• [TASK BRIEF]
Make an exact copy of the records, leaving out the images.
+++ EXERCISE MATERIAL +++
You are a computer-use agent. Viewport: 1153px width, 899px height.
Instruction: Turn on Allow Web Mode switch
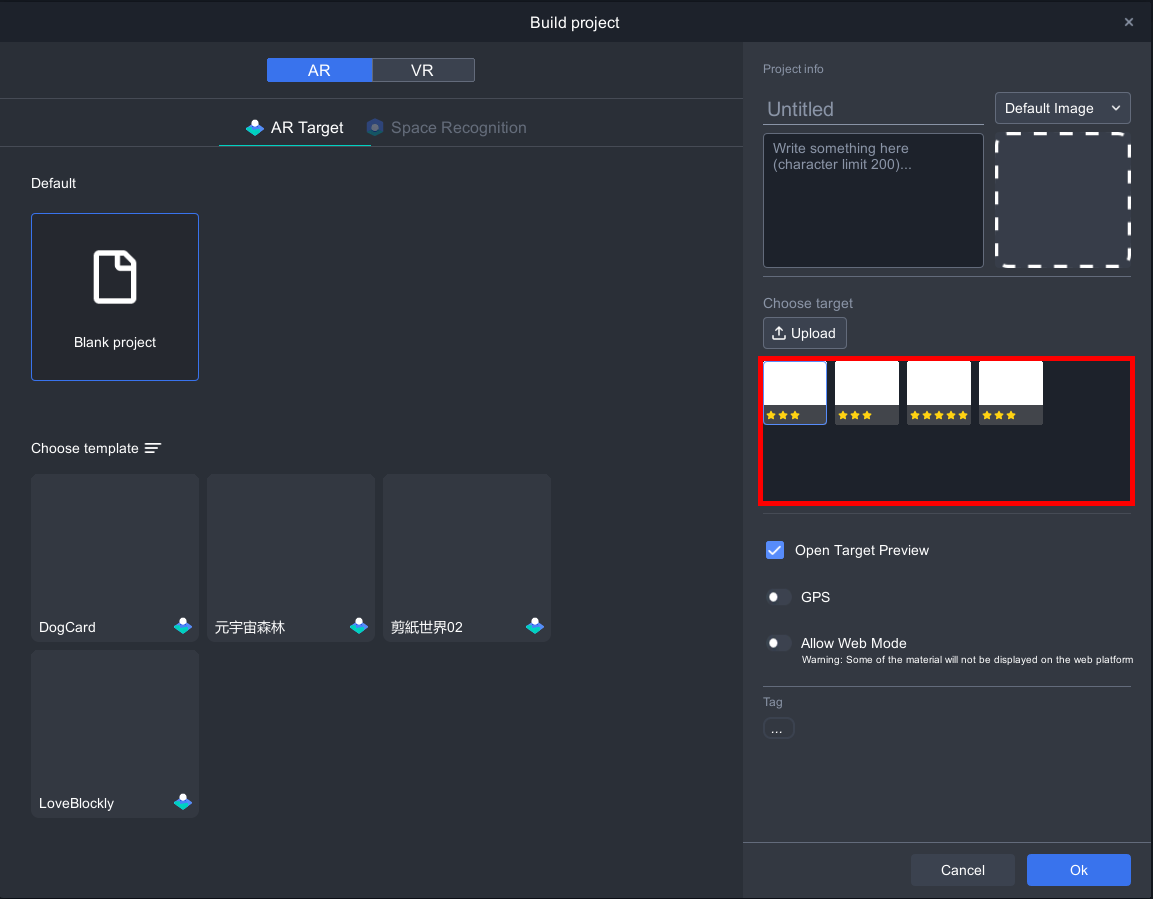click(778, 643)
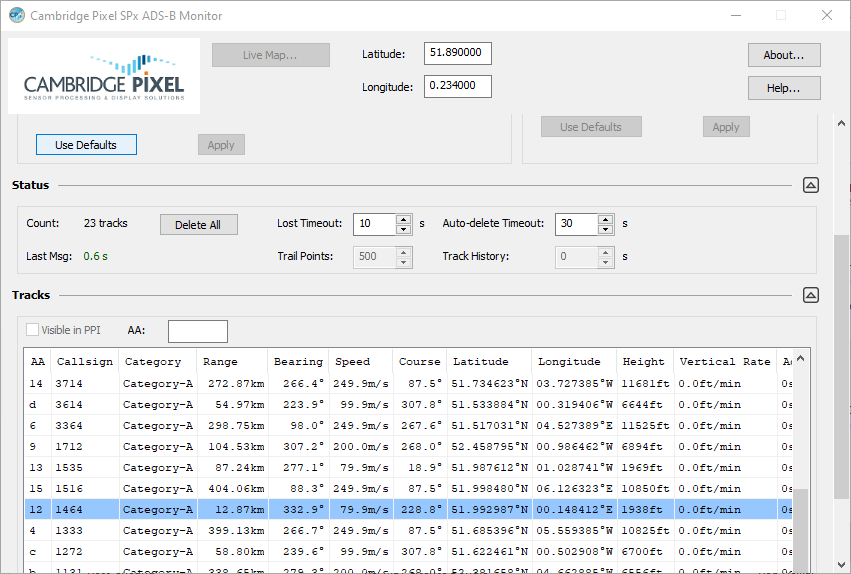Screen dimensions: 851x574
Task: Focus the AA filter text box
Action: point(197,331)
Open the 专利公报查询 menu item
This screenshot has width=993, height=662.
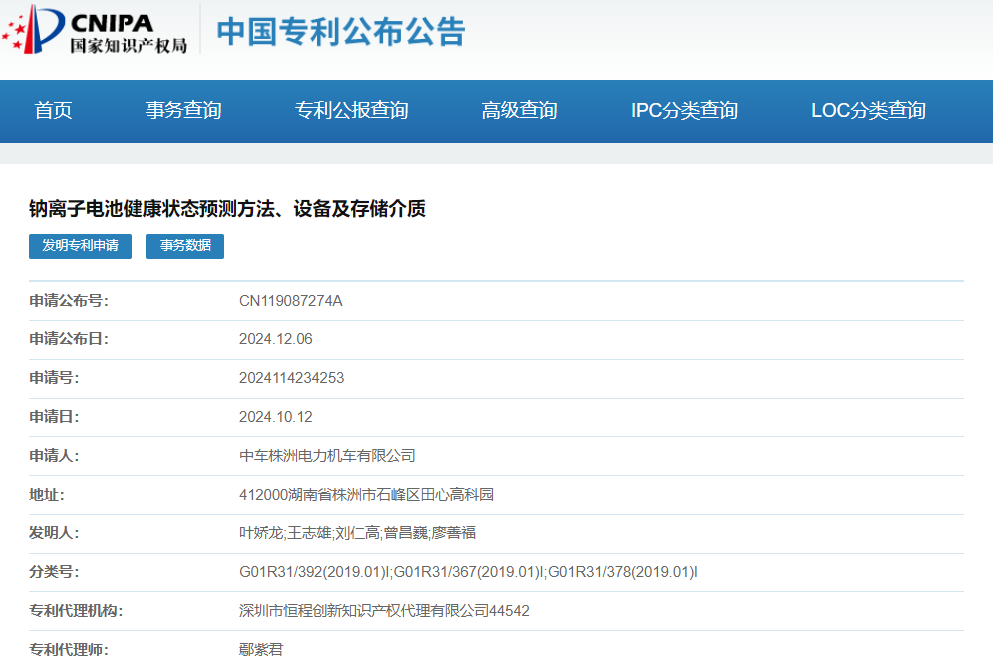point(351,111)
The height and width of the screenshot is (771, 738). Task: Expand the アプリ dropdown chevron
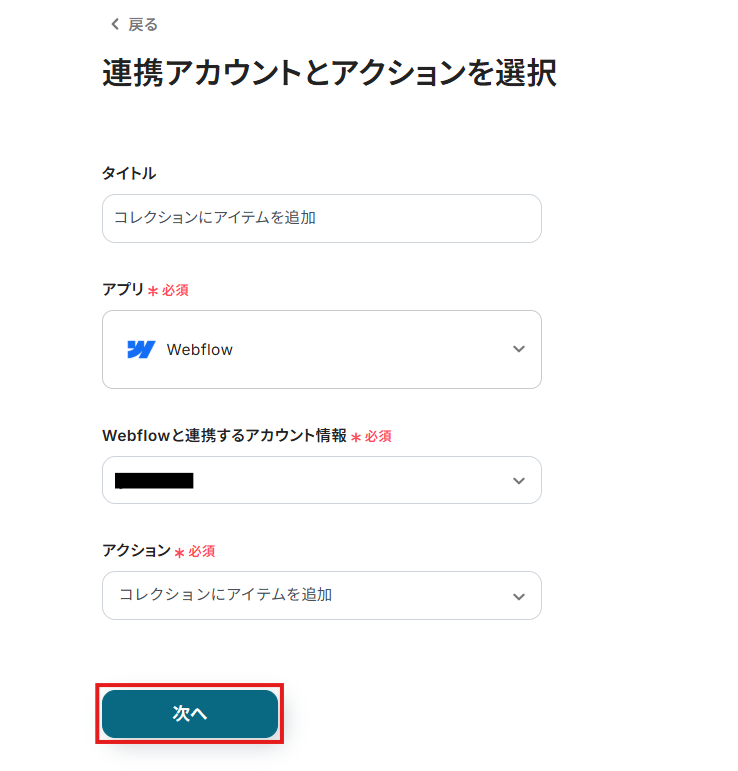518,349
+++
• [OUTPUT FOR THIS TASK]
You are a computer-use agent. Viewport: 1153px width, 899px height.
Instruction: Turn on Allow Web Mode switch
click(778, 643)
Screen dimensions: 851x574
Task: Focus the AA filter text box
Action: point(197,331)
Open the 专利公报查询 menu item
This screenshot has width=993, height=662.
point(351,111)
The height and width of the screenshot is (771, 738). Task: Expand the アプリ dropdown chevron
518,349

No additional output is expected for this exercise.